*What is being asked*
Reproduce the material below line for line, changing nothing.

*Item position entries*
--- --- ---

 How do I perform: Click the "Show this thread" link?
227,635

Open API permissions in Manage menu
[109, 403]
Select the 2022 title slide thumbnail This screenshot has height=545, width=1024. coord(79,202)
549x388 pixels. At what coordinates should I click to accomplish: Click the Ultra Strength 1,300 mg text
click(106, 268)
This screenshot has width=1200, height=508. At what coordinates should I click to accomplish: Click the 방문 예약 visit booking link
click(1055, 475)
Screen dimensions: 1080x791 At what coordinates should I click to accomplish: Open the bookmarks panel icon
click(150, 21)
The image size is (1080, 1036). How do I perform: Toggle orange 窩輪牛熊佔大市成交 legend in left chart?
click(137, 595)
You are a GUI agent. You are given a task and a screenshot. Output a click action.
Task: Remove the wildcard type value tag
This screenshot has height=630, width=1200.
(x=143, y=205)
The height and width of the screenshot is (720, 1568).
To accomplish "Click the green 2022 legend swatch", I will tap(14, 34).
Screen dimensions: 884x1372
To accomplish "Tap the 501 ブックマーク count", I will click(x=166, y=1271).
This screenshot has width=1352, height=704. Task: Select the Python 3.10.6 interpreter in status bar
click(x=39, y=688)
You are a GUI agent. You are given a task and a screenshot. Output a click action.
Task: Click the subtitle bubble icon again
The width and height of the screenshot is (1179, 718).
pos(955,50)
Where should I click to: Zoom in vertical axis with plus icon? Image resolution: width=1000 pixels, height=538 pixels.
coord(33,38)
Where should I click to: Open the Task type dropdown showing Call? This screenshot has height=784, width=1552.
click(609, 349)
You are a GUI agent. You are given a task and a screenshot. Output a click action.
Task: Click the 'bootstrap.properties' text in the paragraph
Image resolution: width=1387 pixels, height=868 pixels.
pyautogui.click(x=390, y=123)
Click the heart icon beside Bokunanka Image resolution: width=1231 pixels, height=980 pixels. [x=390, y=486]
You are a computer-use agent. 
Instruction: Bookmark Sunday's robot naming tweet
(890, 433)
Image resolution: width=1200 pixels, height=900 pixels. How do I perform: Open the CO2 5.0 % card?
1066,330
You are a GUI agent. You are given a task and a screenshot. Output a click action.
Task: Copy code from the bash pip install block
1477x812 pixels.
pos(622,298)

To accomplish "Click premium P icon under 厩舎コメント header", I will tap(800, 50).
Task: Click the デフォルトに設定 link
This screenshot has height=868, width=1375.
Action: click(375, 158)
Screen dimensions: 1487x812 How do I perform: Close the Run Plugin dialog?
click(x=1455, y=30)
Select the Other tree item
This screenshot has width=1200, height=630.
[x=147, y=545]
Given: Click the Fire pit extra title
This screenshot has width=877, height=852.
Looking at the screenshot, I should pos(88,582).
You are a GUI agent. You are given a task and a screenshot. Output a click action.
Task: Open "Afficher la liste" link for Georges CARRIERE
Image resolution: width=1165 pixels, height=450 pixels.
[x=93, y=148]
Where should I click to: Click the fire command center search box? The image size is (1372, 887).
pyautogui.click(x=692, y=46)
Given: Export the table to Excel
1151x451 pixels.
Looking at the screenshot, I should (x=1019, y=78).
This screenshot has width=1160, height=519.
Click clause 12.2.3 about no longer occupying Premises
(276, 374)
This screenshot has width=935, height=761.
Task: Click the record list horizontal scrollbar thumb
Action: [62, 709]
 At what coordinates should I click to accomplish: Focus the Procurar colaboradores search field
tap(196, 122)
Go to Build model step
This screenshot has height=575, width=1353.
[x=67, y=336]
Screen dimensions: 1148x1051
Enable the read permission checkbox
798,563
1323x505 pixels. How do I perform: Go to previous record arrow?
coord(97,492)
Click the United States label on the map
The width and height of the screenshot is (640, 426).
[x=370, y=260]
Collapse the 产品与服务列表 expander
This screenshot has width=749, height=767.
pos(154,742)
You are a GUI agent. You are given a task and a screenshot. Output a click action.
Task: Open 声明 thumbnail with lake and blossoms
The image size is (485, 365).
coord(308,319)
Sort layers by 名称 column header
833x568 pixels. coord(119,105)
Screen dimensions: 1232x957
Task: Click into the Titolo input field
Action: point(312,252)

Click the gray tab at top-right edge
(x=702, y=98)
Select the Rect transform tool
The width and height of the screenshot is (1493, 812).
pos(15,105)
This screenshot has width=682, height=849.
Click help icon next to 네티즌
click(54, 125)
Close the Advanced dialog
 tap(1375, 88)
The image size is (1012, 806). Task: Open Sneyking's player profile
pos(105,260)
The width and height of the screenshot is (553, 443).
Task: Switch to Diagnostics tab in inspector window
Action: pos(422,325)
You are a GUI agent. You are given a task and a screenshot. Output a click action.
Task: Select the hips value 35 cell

--- --- ---

*Completed exercise*
 How do I perform: Click the "Show this thread" link?
227,635

Open API permissions in Manage menu
[109, 403]
Select the 2022 title slide thumbnail This screenshot has height=545, width=1024. coord(79,202)
549x388 pixels. At what coordinates should I click to accomplish: Click the Ultra Strength 1,300 mg text
click(106, 268)
This screenshot has width=1200, height=508. At what coordinates should I click to accomplish: Click the 방문 예약 visit booking link
click(1055, 475)
Screen dimensions: 1080x791 At what coordinates should I click to accomplish: Open the bookmarks panel icon
click(150, 21)
The image size is (1080, 1036). How do I perform: Toggle orange 窩輪牛熊佔大市成交 legend in left chart?
click(137, 595)
You are a GUI agent. You are given a task and a screenshot. Output a click action.
Task: Remove the wildcard type value tag
This screenshot has height=630, width=1200.
(x=143, y=205)
The height and width of the screenshot is (720, 1568).
To accomplish "Click the green 2022 legend swatch", I will tap(14, 34).
Screen dimensions: 884x1372
To accomplish "Tap the 501 ブックマーク count", I will click(x=166, y=1271).
This screenshot has width=1352, height=704. Task: Select the Python 3.10.6 interpreter in status bar
click(x=39, y=688)
You are a GUI agent. You are given a task and a screenshot. Output a click action.
Task: Click the subtitle bubble icon again
The width and height of the screenshot is (1179, 718).
pos(955,50)
Where should I click to: Zoom in vertical axis with plus icon? Image resolution: width=1000 pixels, height=538 pixels.
coord(33,38)
Where should I click to: Open the Task type dropdown showing Call? This screenshot has height=784, width=1552.
click(609, 349)
You are a GUI agent. You are given a task and a screenshot. Output a click action.
Task: Click the 'bootstrap.properties' text in the paragraph
Image resolution: width=1387 pixels, height=868 pixels.
pyautogui.click(x=390, y=123)
Click the heart icon beside Bokunanka Image resolution: width=1231 pixels, height=980 pixels. [x=390, y=486]
You are a computer-use agent. 
Instruction: Bookmark Sunday's robot naming tweet
(890, 433)
Image resolution: width=1200 pixels, height=900 pixels. How do I perform: Open the CO2 5.0 % card?
1066,330
You are a GUI agent. You are given a task and a screenshot. Output a click action.
Task: Copy code from the bash pip install block
1477x812 pixels.
pos(622,298)

To accomplish "Click premium P icon under 厩舎コメント header", I will tap(800, 50).
Task: Click the デフォルトに設定 link
This screenshot has height=868, width=1375.
Action: click(375, 158)
Screen dimensions: 1487x812 How do I perform: Close the Run Plugin dialog?
click(x=1455, y=30)
Select the Other tree item
This screenshot has width=1200, height=630.
[x=147, y=545]
Given: Click the Fire pit extra title
This screenshot has width=877, height=852.
Looking at the screenshot, I should pos(88,582).
You are a GUI agent. You are given a task and a screenshot. Output a click action.
Task: Open "Afficher la liste" link for Georges CARRIERE
Image resolution: width=1165 pixels, height=450 pixels.
[x=93, y=148]
Where should I click to: Click the fire command center search box? The image size is (1372, 887).
pyautogui.click(x=692, y=46)
Given: Export the table to Excel
1151x451 pixels.
Looking at the screenshot, I should (x=1019, y=78).
This screenshot has width=1160, height=519.
Click clause 12.2.3 about no longer occupying Premises
(276, 374)
This screenshot has width=935, height=761.
Task: Click the record list horizontal scrollbar thumb
Action: [62, 709]
 At what coordinates should I click to accomplish: Focus the Procurar colaboradores search field
tap(196, 122)
Go to Build model step
This screenshot has height=575, width=1353.
[x=67, y=336]
Screen dimensions: 1148x1051
Enable the read permission checkbox
798,563
1323x505 pixels. How do I perform: Go to previous record arrow?
coord(97,492)
Click the United States label on the map
The width and height of the screenshot is (640, 426).
[x=370, y=260]
Collapse the 产品与服务列表 expander
This screenshot has width=749, height=767.
pos(154,742)
You are a GUI agent. You are given a task and a screenshot. Output a click action.
Task: Open 声明 thumbnail with lake and blossoms
The image size is (485, 365).
coord(308,319)
Sort layers by 名称 column header
833x568 pixels. coord(119,105)
Screen dimensions: 1232x957
Task: Click into the Titolo input field
Action: point(312,252)

Click the gray tab at top-right edge
(x=702, y=98)
Select the Rect transform tool
The width and height of the screenshot is (1493, 812).
pos(15,105)
This screenshot has width=682, height=849.
Click help icon next to 네티즌
click(54, 125)
Close the Advanced dialog
 tap(1375, 88)
The image size is (1012, 806). Task: Open Sneyking's player profile
pos(105,260)
The width and height of the screenshot is (553, 443).
Task: Switch to Diagnostics tab in inspector window
Action: pos(422,325)
You are a GUI agent. You are given a task and a screenshot. Output a click action.
Task: Select the hips value 35 cell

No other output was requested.